From the first line of the data through the line containing "Task: Open the SYSTEM ADMIN account dropdown", transcribe each line exactly. Pictures do not belong in the copy.

"""

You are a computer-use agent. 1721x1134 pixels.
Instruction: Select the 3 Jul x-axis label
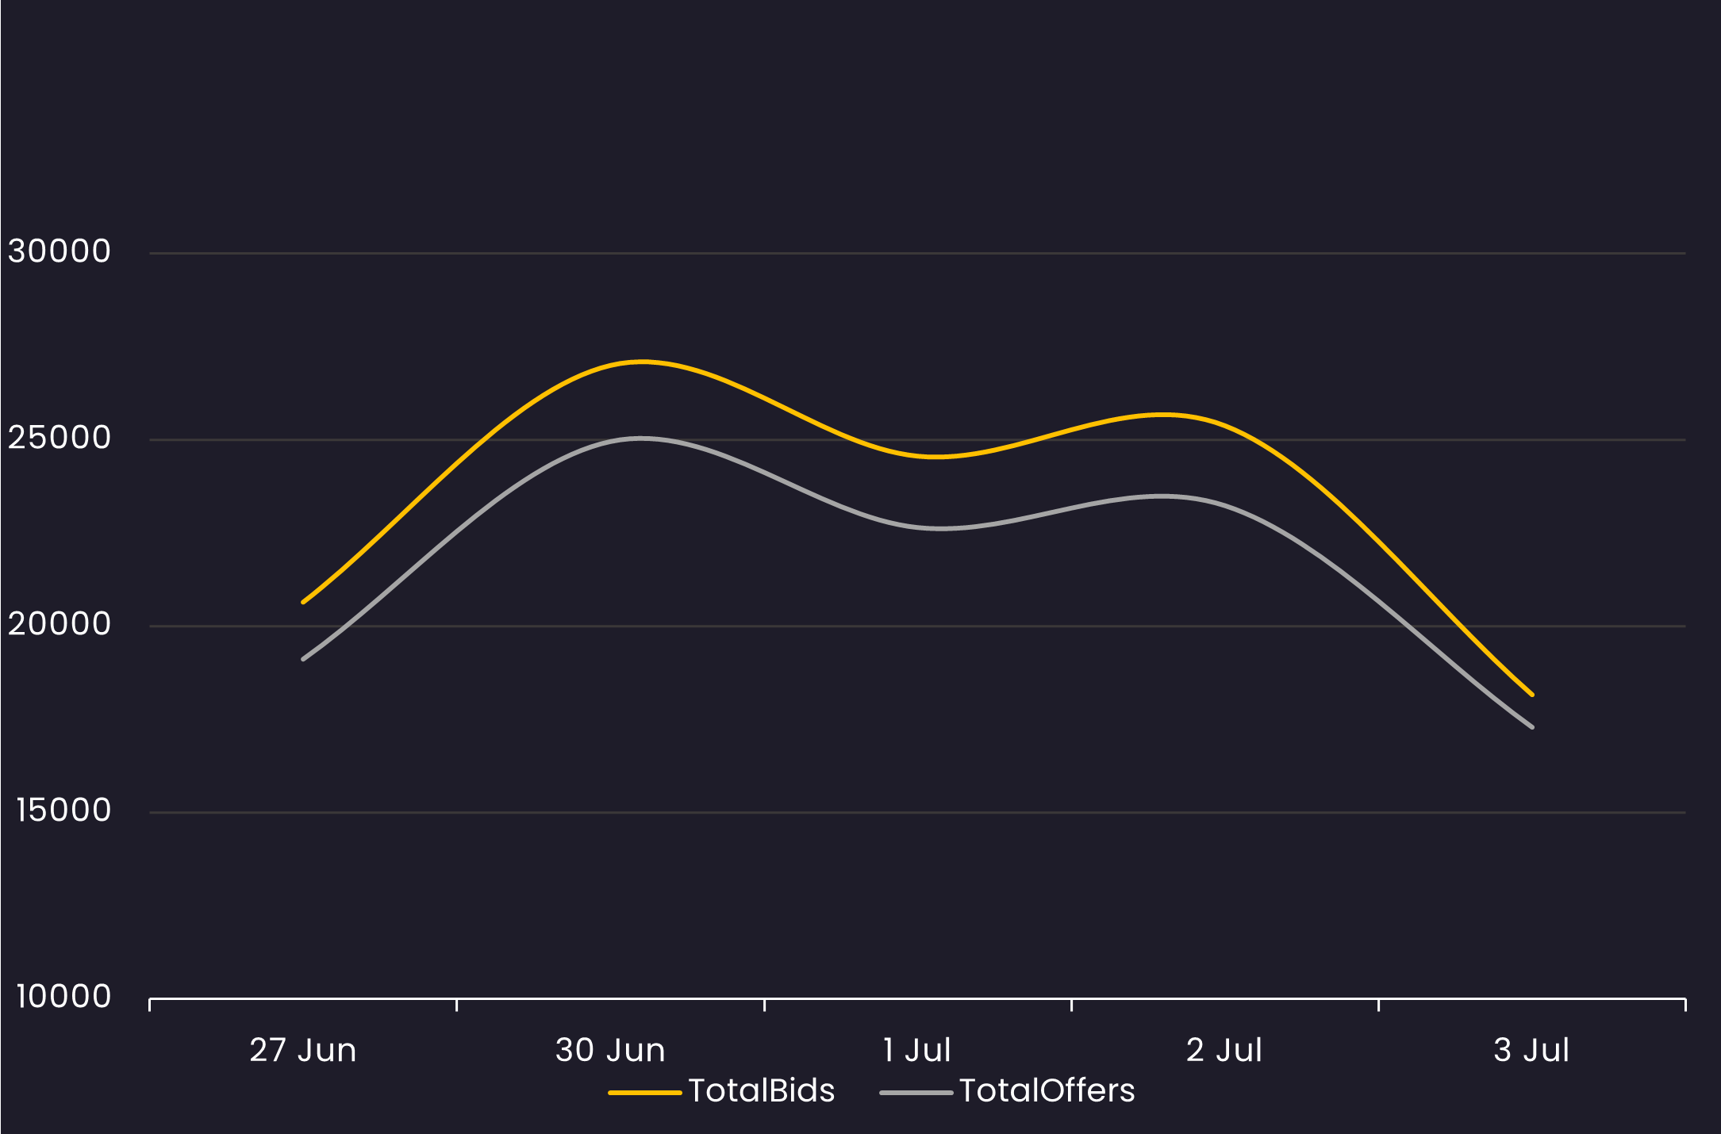(1531, 1050)
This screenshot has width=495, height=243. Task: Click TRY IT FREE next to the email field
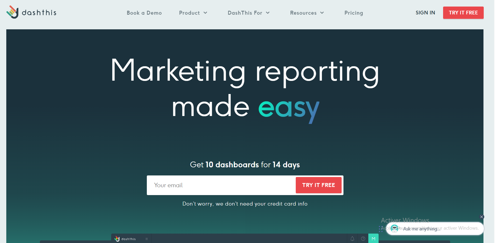click(318, 185)
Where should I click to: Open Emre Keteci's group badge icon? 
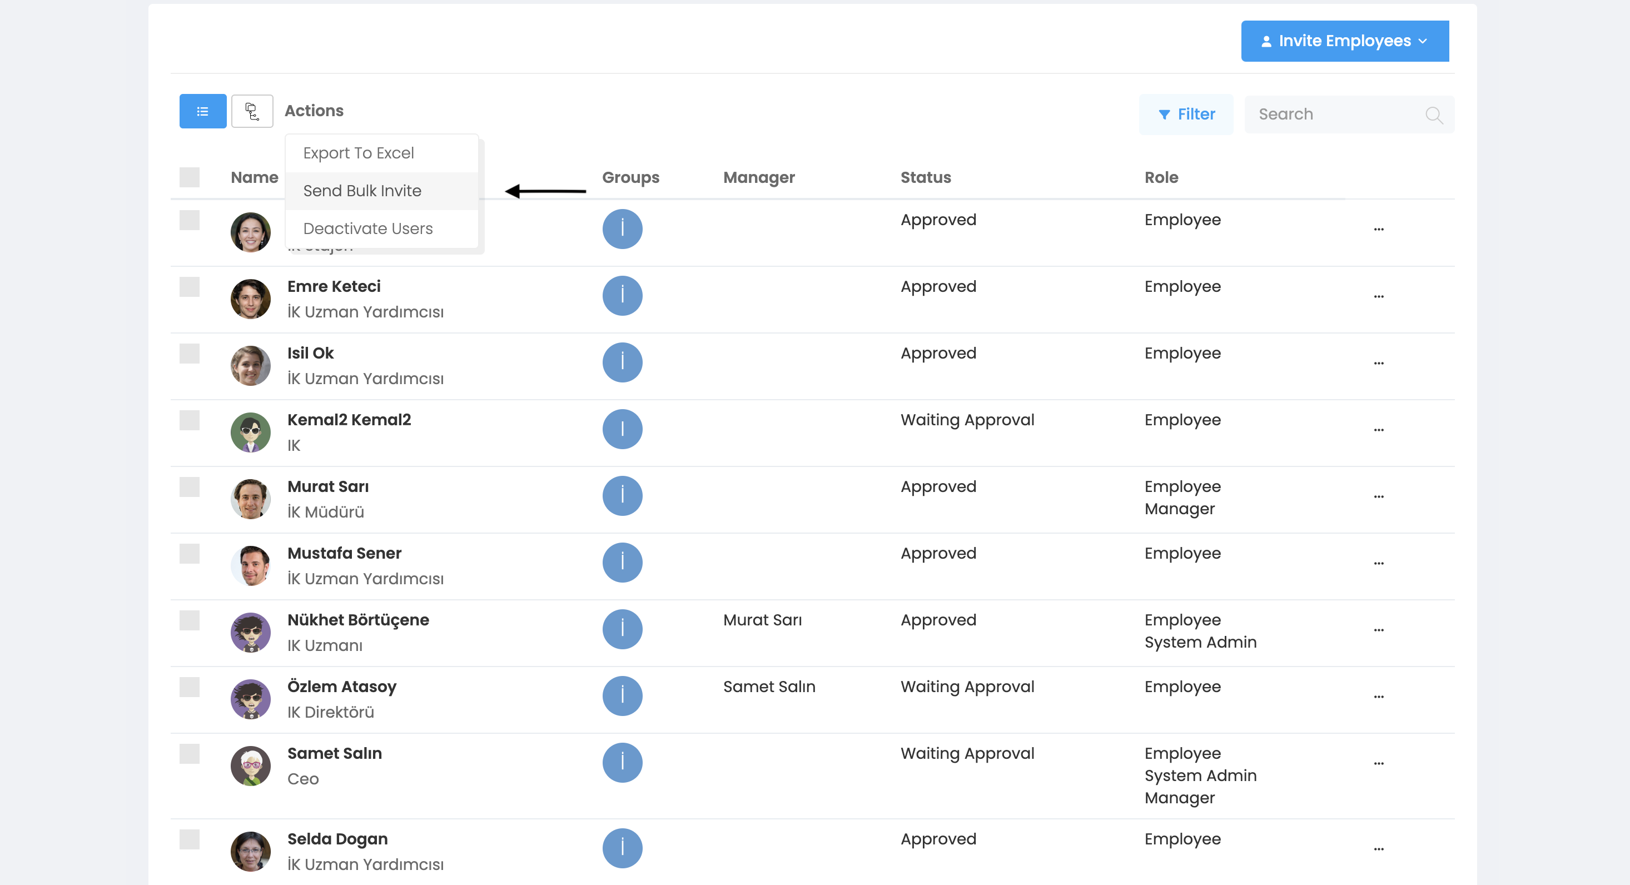pyautogui.click(x=622, y=295)
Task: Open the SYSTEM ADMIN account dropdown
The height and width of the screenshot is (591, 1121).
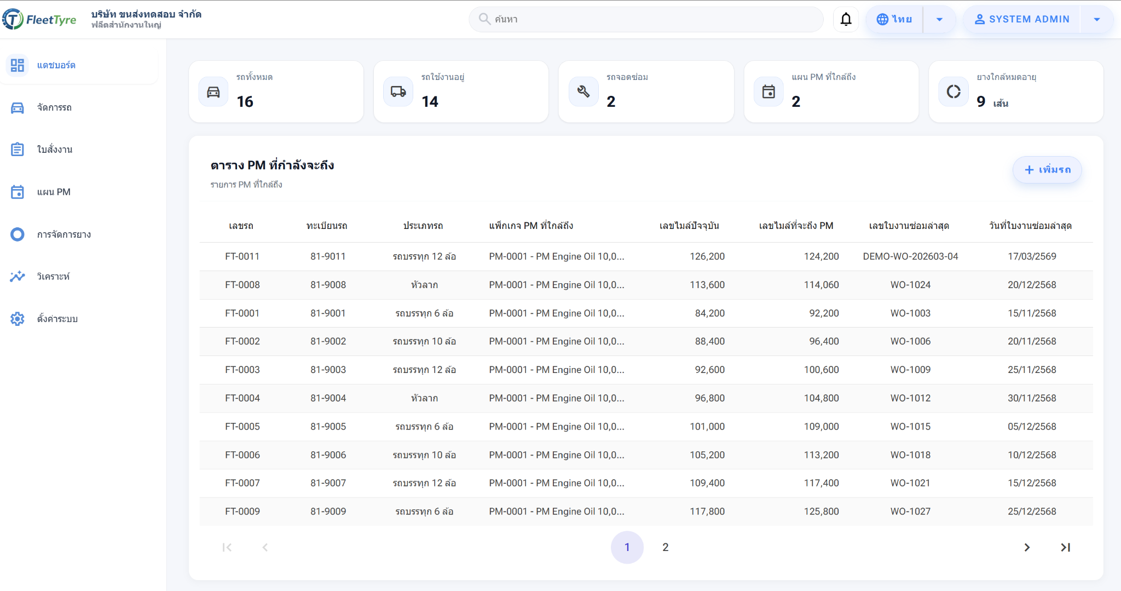Action: click(1097, 19)
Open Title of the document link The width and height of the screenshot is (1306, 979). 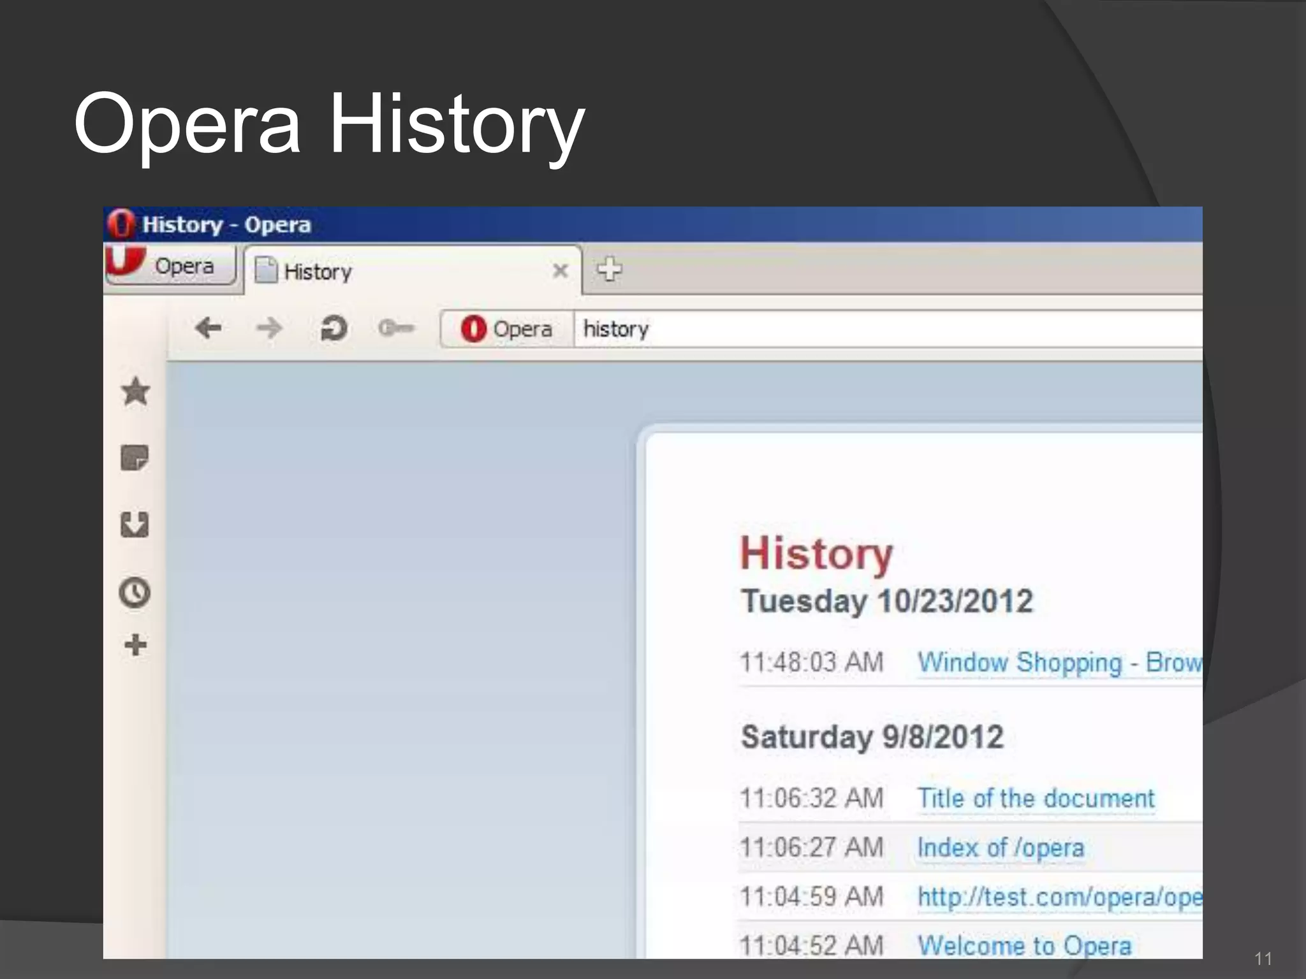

"""

Reply
You are a computer-use agent. 1721x1134 pixels.
Instruction: Select the 3 Jul x-axis label
(1531, 1050)
This screenshot has width=495, height=243. Task: Click TRY IT FREE next to the email field
click(318, 185)
Where should I click to: Open Emre Keteci's group badge icon? 
pyautogui.click(x=622, y=295)
Task: Open the SYSTEM ADMIN account dropdown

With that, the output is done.